STORY INLINE POST
Q: What difficulties do freelancers face in Latin America and why is a tool like Heru necessary?
MJ: With Heru, we are building tax automation infrastructure for Latin America, making it easier for people and companies to file their taxes by automating specific processes. Many freelancers in Mexico use apps to professionalize their work but the market does not have the infrastructure to support these jobs. In June 2020, a change in the law required any individual who delivers a service or product through a digital platform to file their taxes monthly, but this group was not prepared for the change. Through Heru, we are simplifying the lives of hundreds of thousands of independent workers and freelancers in Mexico.
Q: How does Heru bring together tax information like declarations, regularizations, and invoicing into one platform?
SR: Mexico has one of the most advanced electronic invoicing regulations and, recently, the SAT has put much more pressure on these platforms. We built Heru to link a fiscal account and automatically download all invoices, returns and revenues. We started processing deductions but expanded the service to process all tax information. Users can use the platform to prepare their monthly filings or review periods that have not been reported. To bring all this together, the fiscal account generated by SAT is crucial, so we safely connect it with the app to simplify the process.
Q: How can financial processes be regularized for freelancers who do not have fixed salaries?
MJ: Recently created jobs must report income to Mexico’s fiscal authority and even if a freelancer does not receive income for a month, they still have to file taxes for that month. Latin America and Mexico are undergoing three main changes: the digitalization of work, digitalization of payments and electronic invoicing. These elements generate traceability, allowing governments to understand how much a person is making. Heru compiles a person’s credentials and tax information in a secure way so they can easily file taxes monthly and make the correct deductions.
Q: Why has Heru’s value proposition attracted investors’ interest?

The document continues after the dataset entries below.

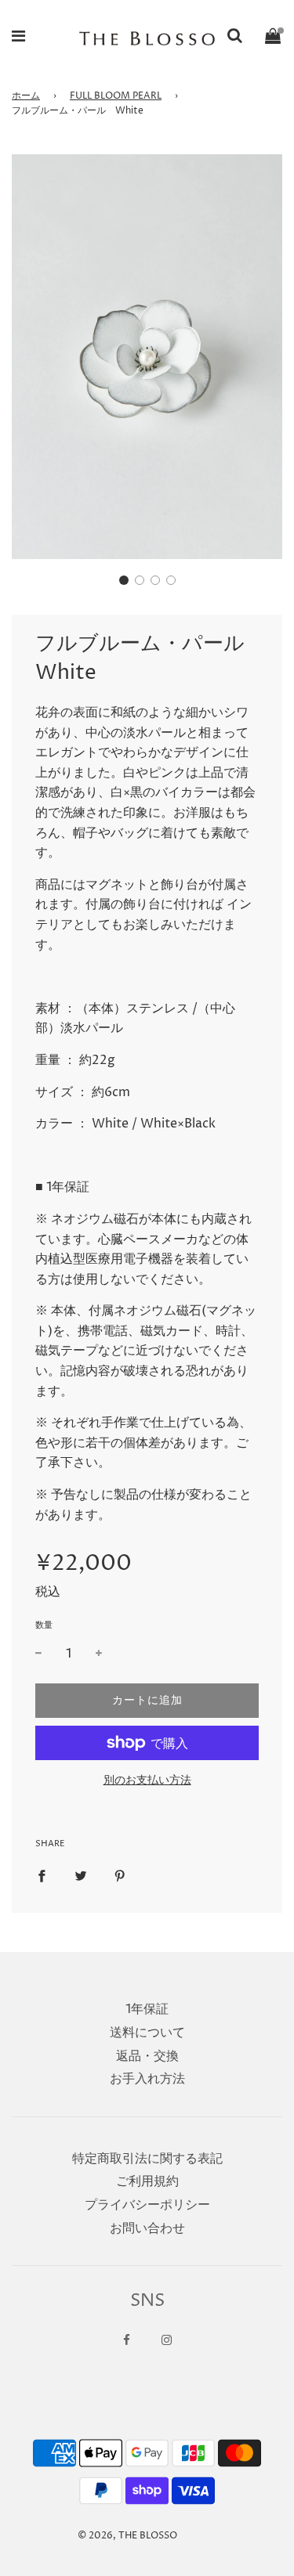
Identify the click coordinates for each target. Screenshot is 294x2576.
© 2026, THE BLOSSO (127, 2535)
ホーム (26, 96)
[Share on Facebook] (42, 1876)
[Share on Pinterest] (120, 1876)
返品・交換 (147, 2056)
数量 (44, 1625)
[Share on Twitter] (81, 1876)
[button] (124, 580)
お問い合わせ (147, 2228)
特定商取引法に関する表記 (147, 2158)
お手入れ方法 (147, 2078)
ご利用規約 (147, 2181)
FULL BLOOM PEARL (116, 96)
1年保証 (147, 2009)
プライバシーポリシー (147, 2204)
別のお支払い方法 (147, 1780)
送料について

MJ: Quite frankly, taxes are boring, taxes are confusing, and taxes are not sexy, but someone needs to do them. There have been few technological advances for filing taxes, and we are developing the technology that was missing and putting it in the hands of those who need it. We attract investment because the first wave of technological evolution brought about new tax implications. There will likely be a second wave of technological developments, this time addressing infrastructure. Our role will be to allow all these financial solutions to work properly and in compliance with local regulations.
Q: Heru’s largest customers include Didi and Uber Eats workers. Why are these the people most in need of your services?
SR: The change in the regulation forced these workers to report their income every month. These individuals went from never having filed their taxes to have to file them every month. Companies also had to comply with certain obligations due to the change in the law. Gig economy workers are responsible for filing their own taxes, but if they do not file them, their employers are responsible for withholding a percentage of their income equal to their taxes. Thus, companies need to withhold 10.1 percent of the worker’s income and transfer it to the SAT as a baseline procedure. However, once the company does that, the SAT registers that the worker is not complying with the law and another 26 percent needs to be withheld. This is without taking into consideration the commissions the platform takes, so skipping taxes is a burden for companies and workers.
We allow workers to focus on making more income and we take care of the rest. This group needs Heru, but every taxpayer should be able to have this peace of mind.
Q: Besides growing in the Mexican market, what are Heru’s expansion plans?
MJ: Fortunately, the way our technology is built allows us to easily adapt it to different laws. In Latin America, the laws for tax filing processes are overall similar but require an understanding of their different specifications. Our B2B partners are also asking us to go to other countries where they have faced similar problems as in Mexico. We are very excited to do so but we also want to expand carefully.
Mexico is our first market, and we are proud of it, so before we move to other countries, we need to have the best version of Heru available. After Brazil, Mexico has some of the region's most advanced payment and invoice digitization processes. We will continue developing the platform before expanding.
Q: What are the next steps for Heru?
SR: In the short term, we plan to expand beyond freelancers and independent workers. Many in Mexico need a platform like Heru, even those whose employer files their taxes. With the digitalization of the workplace, some workers have a second job that requires them to make their own filings. We are expanding our app and services beyond tech platforms and independent workers to help other groups.
MJ: We built a great tool for certain individuals, but we are exploring how to make it available to everybody and add our services to other existing technology. It might be possible to embed our technology into that of companies, neo-banks, or banks so they can include it in the services they offer. We also want to strengthen our relationship with the businesses we work with and build solutions for the networking web we developed.
Heru is a tax filing app that is also becoming a one-stop solution for the self-employed in Latin America.